SUPPLIED ENTRIES —
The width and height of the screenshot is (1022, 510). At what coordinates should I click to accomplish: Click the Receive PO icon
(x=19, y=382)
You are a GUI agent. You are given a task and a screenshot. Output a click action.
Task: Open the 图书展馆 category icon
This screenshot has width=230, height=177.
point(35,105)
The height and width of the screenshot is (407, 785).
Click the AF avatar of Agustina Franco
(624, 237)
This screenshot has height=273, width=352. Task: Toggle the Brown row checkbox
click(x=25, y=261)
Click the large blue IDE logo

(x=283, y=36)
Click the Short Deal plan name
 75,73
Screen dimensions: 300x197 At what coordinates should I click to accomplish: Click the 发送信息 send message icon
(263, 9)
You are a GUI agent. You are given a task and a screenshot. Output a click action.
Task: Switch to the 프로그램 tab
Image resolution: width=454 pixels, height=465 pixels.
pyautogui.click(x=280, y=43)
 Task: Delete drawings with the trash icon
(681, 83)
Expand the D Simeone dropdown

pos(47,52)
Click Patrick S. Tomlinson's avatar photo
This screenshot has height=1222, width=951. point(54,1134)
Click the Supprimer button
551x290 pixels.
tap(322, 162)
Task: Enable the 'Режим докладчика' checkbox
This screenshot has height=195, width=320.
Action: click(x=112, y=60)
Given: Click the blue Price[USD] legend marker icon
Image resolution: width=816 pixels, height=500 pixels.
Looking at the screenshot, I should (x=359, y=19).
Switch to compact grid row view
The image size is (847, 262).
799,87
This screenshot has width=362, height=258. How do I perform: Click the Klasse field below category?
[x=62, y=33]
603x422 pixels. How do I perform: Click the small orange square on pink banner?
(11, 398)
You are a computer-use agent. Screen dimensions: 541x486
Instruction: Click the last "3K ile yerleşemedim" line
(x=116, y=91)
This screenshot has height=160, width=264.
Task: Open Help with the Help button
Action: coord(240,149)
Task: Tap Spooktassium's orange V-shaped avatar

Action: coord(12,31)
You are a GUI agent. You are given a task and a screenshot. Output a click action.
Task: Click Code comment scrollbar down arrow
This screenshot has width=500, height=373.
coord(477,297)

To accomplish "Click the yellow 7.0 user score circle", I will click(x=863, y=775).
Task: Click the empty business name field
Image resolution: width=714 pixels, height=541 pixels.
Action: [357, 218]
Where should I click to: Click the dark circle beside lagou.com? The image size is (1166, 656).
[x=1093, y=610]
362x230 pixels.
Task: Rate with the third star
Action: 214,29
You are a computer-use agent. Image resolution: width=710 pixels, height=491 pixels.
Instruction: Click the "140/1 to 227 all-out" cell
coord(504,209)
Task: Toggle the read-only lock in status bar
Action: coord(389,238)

EXERCISE BRIEF —
Your response should be made up of the lines in the data that contain the word "Switch".

OUTPUT OF THE TASK —
Task: Switch to the 프로그램 tab
Switch to compact grid row view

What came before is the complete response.